▶ [Task brief] Where a line below holds the string "Mount", copy that line.

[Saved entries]
== Segment start ==

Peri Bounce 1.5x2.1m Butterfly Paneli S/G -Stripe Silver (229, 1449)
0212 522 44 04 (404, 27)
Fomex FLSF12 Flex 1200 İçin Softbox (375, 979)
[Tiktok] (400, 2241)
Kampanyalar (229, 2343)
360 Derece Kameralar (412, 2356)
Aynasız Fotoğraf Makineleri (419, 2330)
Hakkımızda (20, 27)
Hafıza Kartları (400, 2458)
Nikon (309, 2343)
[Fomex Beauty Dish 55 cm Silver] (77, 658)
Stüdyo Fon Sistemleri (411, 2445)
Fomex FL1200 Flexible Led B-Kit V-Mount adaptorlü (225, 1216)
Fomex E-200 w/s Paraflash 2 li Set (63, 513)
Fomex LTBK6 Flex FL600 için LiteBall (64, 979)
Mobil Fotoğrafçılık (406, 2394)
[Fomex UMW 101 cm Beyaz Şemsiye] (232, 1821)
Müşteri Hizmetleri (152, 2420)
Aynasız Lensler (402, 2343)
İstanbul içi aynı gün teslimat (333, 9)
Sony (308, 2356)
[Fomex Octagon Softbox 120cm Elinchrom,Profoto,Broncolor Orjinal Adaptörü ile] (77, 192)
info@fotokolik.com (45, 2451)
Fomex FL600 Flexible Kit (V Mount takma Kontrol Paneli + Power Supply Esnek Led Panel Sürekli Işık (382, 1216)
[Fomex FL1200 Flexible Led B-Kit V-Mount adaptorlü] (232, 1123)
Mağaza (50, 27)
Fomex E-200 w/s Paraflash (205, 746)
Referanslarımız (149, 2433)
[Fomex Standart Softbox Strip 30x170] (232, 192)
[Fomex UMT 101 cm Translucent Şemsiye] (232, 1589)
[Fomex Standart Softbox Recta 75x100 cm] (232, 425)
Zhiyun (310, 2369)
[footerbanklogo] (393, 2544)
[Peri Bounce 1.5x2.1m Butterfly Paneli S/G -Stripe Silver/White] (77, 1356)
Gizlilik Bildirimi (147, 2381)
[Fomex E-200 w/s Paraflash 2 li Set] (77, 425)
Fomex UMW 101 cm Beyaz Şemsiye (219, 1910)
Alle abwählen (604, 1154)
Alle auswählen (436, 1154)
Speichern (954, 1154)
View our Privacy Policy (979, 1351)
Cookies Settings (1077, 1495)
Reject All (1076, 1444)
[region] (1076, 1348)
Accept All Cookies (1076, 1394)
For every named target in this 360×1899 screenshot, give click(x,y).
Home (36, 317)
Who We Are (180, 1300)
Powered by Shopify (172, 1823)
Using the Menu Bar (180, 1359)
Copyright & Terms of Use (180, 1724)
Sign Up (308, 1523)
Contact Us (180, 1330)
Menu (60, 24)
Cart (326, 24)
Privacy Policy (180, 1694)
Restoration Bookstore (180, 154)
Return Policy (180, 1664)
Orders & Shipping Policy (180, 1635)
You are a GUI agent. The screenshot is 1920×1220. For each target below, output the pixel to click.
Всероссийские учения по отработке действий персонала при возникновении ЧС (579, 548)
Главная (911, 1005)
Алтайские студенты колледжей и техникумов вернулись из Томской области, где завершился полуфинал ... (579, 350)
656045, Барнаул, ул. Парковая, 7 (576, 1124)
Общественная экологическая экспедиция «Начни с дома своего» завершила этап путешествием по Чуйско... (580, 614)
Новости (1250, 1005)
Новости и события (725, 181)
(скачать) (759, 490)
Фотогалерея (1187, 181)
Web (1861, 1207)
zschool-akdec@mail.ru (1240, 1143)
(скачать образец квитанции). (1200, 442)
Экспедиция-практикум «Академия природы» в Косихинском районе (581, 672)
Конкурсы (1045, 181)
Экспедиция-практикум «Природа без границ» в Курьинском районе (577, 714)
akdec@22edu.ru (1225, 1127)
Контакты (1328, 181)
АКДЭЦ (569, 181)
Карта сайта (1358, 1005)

== Segment end ==

▶ [Answer section]
Fomex FL1200 Flexible Led B-Kit V-Mount adaptorlü (225, 1216)
Fomex FL600 Flexible Kit (V Mount takma Kontrol Paneli + Power Supply Esnek Led Panel Sürekli Işık (382, 1216)
[Fomex FL1200 Flexible Led B-Kit V-Mount adaptorlü] (232, 1123)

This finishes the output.